I felt the course of the love affair has been overdone in literature. The most interesting part to me was the investigation. Even after discovering what kind of woman Clodia is, Catullus STILL believes her lies. Dunmore portrayed her practically as a psychopath, at least completely selfish, manipulative, and narcissistic and Catullus, a dupe fooling himself, caught in her toils. I hadn't time for either of them. Lucius and Aemilia, the slave, gained some sympathy. The story just flowed, with Dunmore's elegant writing. ( )
  janerawoof | Jul 3, 2016 |
http://leftbeingrealistic.blogspot.com/2010/09/counting-cost-end-of-review.html

I am afraid to disagree with the reviewers below. I,loved Dunmore's 'The Siege', but this was just a very dull book. ( )
  rory1000 | May 10, 2011 |
I'm not really big on poetry, but I really like Catullus for some reason. And I was inspired to read Counting the Stars after reading this review of it. Fortunately, I wound up liking it a lot better than she did!

I thought the book was really beautifully written. Some books aren't very long, but it seems to take you forever to read them and you sort of lurch forward in fits and starts with them, but this one just flowed. I've read other reviews of it where people were bothered by the colloquial language that was used; that didn't bother me since I don't assume the ancient Romans spoke like they wrote. All we know of them is of course what they've written, but I don't think they all went around talking like Cicero in his orations. So I was fine with Clodia saying things like "what a dump."

I think this book was all about disillusionment. The Clodia that Catullus is in love with here isn't really the Clodia of the real world, but the one in his head. Which I think he figures out, by the end. And in Dunmore's interpretation, she's pretty much a sociopath.

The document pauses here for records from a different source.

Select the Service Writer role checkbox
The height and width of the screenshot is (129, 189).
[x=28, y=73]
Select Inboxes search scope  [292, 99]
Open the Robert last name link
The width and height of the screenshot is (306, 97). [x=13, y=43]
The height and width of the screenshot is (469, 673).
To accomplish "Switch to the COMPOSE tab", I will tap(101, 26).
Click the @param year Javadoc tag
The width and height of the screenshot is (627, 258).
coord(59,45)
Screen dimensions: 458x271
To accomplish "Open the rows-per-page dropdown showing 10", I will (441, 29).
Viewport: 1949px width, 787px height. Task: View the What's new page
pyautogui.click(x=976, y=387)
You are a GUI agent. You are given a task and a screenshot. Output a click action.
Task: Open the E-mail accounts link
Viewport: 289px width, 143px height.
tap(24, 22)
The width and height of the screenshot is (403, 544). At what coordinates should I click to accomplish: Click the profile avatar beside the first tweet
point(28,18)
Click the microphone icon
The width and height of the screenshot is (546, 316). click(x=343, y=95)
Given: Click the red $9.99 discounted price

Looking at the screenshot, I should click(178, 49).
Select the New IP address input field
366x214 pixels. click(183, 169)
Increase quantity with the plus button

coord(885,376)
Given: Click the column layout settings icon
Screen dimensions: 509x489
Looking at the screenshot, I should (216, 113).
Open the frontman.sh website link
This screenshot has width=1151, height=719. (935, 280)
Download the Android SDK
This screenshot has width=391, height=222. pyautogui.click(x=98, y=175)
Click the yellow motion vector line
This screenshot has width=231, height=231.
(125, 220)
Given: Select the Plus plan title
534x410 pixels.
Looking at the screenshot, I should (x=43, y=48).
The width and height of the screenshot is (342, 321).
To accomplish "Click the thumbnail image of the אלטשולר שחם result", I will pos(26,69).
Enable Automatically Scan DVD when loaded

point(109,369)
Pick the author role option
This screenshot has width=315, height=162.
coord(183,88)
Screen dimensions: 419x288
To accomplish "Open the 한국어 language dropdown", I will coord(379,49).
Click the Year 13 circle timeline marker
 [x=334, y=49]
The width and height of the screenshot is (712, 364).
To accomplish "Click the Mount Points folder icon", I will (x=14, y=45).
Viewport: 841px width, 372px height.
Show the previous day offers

One odd thing I realized as I was getting close to the end was that I was far more affected by the story of Lucius and Catullus' relationship than that of him and Clodia! Because I could definitely see why he loved Lucius and saw him on an emotional level as being more his true father (though in a lot of ways, Lucius is really more maternal in manner). You never really do get what he sees in Clodia, since it's so obvious that he's got a different Clodia in his head than the one everyone else, including the reader sees.

Which comes back to love and hate, which is a theme throughout the book; how he loves and hates her. I think he loves her when he can see her as the fantasy in his mind, but when he sees the reality, the hate comes back again. Falling in love can be a lot about fantasy sometimes; I've observed this in my own life. ( )
  robotprincess | May 6, 2011 |
An enjoyable historical story set in Rome about the poet Catullus and his love affair with Clodia. Although the love affair is doomed, more by the language used than any knowledge of the historic characters, there is plenty of narrative dynamic provided by the author's skilful portrayal of the characters and perceived motivation. I had empathy for the feelings of the slave and ex-slave characters and thought that Catullus was well realised.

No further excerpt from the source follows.